TO KICK OFF what is expected to be a busy summer for the Flyers, general manager Paul Holmgren brought in a steady defenseman to help shore up a broken blue line.
Consider this one, though, a relatively short-term fix, given the player's age. The Flyers yesterday acquired the rights to Islanders defenseman Mark Streit, 35, who was due to become an unrestricted free agent on July 5, in exchange for a fourth-round pick in 2014 and Phantoms winger Shane Harper.
"Mark is a player we would have had interest in on July 5," Holmgren said in a statement. "We now have exclusive negotiating rights and we are hopeful that we can get an agreement in place prior to him becoming a UFA."
Streit's agent, Pat Brisson, told the Daily News he was set to begin negotiating with Holmgren yesterday afternoon. It did not seem as if the Flyers received permission to negotiate with Streit's group before acquiring his rights. Brisson also represents Claude Giroux, Danny Briere and Max Talbot.
Streit was the Islanders' captain the last three seasons, the first Swiss-born player to hold that honor in the NHL. He netted 27 points while appearing in all 48 games this season, as he helped New York back to the playoffs for the first time since 2007.
"It's an exciting time for me," Streit said in a statement from Switzerland. "Obviously, I'm excited to get traded to Philadelphia. Philly has an unbelievable team. It's a great franchise and a great city and it's a hockey town for sure."
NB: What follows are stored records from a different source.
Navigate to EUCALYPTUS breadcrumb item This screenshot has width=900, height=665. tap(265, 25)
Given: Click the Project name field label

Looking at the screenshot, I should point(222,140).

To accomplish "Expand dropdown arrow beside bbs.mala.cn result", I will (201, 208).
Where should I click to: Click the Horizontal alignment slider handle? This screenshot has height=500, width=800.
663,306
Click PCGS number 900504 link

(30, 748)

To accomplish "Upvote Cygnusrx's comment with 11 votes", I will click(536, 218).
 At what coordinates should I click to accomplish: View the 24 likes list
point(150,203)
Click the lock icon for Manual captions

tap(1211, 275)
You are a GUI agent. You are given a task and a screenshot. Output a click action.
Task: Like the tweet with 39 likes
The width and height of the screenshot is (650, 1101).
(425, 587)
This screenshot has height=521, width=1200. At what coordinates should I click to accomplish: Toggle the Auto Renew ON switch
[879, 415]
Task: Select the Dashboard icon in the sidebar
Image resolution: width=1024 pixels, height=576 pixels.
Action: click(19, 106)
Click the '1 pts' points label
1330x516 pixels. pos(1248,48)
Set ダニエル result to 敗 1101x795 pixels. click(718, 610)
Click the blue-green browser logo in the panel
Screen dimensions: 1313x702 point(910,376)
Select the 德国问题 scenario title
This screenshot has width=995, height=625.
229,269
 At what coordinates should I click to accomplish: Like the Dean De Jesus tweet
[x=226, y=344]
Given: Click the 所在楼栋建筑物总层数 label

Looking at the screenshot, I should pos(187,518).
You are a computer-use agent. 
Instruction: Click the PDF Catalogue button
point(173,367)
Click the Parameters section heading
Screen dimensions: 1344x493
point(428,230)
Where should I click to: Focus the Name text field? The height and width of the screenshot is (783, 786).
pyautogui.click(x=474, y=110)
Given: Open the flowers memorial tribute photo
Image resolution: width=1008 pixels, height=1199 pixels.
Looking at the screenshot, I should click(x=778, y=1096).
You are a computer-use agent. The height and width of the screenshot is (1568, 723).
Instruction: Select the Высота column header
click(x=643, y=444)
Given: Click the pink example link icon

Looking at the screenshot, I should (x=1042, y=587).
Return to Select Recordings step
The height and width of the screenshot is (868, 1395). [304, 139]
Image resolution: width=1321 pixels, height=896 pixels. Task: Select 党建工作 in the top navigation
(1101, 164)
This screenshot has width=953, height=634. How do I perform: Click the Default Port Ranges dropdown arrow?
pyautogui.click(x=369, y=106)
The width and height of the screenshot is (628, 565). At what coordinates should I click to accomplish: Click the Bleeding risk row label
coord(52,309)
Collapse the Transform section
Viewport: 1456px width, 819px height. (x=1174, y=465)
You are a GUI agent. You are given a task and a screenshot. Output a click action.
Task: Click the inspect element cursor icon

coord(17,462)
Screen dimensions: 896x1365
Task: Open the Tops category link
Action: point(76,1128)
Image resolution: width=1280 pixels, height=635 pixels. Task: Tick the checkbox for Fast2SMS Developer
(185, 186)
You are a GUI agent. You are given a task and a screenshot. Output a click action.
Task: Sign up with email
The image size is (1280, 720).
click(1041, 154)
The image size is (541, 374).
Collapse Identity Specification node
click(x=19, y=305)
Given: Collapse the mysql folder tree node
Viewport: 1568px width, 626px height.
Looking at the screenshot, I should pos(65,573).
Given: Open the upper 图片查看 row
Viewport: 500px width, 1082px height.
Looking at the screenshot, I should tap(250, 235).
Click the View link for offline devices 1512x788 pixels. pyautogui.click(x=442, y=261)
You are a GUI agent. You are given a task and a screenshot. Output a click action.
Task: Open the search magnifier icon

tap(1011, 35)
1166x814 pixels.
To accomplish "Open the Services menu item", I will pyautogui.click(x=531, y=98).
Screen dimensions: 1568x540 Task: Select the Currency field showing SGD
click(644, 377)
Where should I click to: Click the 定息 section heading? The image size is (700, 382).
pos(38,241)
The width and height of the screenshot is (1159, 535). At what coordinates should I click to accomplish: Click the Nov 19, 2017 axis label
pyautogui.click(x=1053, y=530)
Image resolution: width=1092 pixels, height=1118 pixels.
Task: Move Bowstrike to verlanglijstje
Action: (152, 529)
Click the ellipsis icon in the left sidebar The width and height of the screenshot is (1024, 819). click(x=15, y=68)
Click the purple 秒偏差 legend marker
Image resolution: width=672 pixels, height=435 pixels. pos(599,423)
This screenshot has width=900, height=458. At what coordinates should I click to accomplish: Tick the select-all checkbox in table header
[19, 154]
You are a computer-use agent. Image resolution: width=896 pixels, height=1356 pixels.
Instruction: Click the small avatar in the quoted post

Streit is coming off a 5-year, $20.5 million deal with the Islanders, which paid him $4.1 million per season. Streit's camp made it clear to Islanders general manager Garth Snow shortly after New York's ouster from the playoffs that it would be unlikely they could agree to an extension.
Reports from Newsday earlier in June indicated that Streit may be seeking as much as $5.5 million per season in a 3-year deal. Brisson will clearly argue, on behalf of Streit, that his client could receive a huge payday on the open market, possibly considered to be the weakest free-agency class in NHL history.
"I'm pretty confident [a deal will get done]," Streit said. "I think that maybe they need a few days or weeks, but I'm pretty positive. It'd be awesome to play for the Flyers. The future is bright. They were in the Cup finals 3 years ago and there is so much skill and a great mix between veteran players and young players, so I'm pretty confident and I truly hope it's going to get done soon."
For the Flyers, the more interesting figure may the length of any deal they hammer out. Because of his age, a long-term deal could come back to haunt the team if Streit is unable to fulfill it. Streit has an injury history, missing the entire 2010-11 season due to a torn rotator cuff that required surgery. He hasn't missed a game since.
A big-money deal with Streit likely would all but confirm that the Flyers are planning to part ways with Danny Briere (as expected) and possibly goaltender Ilya Bryzgalov with the use of compliance buyouts. The salary cap is dropping from $70.2 million to $64.3 million for next season.
According to CapGeek.com, the Flyers are already over that $64.3 million figure if you include Chris Pronger's $4.91 million, which will come off the cap on the second day of the season with long-term injury relief. It may also mean that one or more of the Flyers' current defensemen do not fit in their plans.
All the Flyers' defensemen are expected to be healthy for training camp. They already have seven big-league defensemen under contract: Kimmo Timonen, Braydon Coburn, Andrej Meszaros, Nick Grossmann, Luke Schenn, Erik Gustafsson, Bruno Gervais.
Streit, who shoots lefthanded, has relatively little wear on his tires, as he wasn't drafted by the Canadiens until he was 26. With the exception of his lost season in 2010-11, he has missed just 15 games over his previous seven NHL seasons. He has 288 points in 491 career games. Offensively, his two best seasons came in 2007-8, when he had 13 goals and 49 assists for Montreal, and 08-09, when his numbers were was 16-40 for the Islanders.
Since 2007, Streit has 0.66 points-per-game, ranking seventh among all defensemen during that time. He plays in a mold that is not all that different from Timonen - the Flyers' elder statesman - as a solid skater with an offensive mind, but he isn't known to be as dependable as Timonen in his own end.
It is not a slam-dunk guarantee that the Flyers and Streit will be able to come to terms. The Flyers also acquired the rights to Dan Hamhuis from Nashville in 2010, but moved his rights 6 days later at the NHL draft for a third-round pick once they couldn't sign him.
Harper, 24, was the other piece in the deal. He posted 10 points in 48 games with Adirondack this season, but didn't fit into the Flyers' long-term plans. He also played 15 games with the ECHL's Trenton Titans.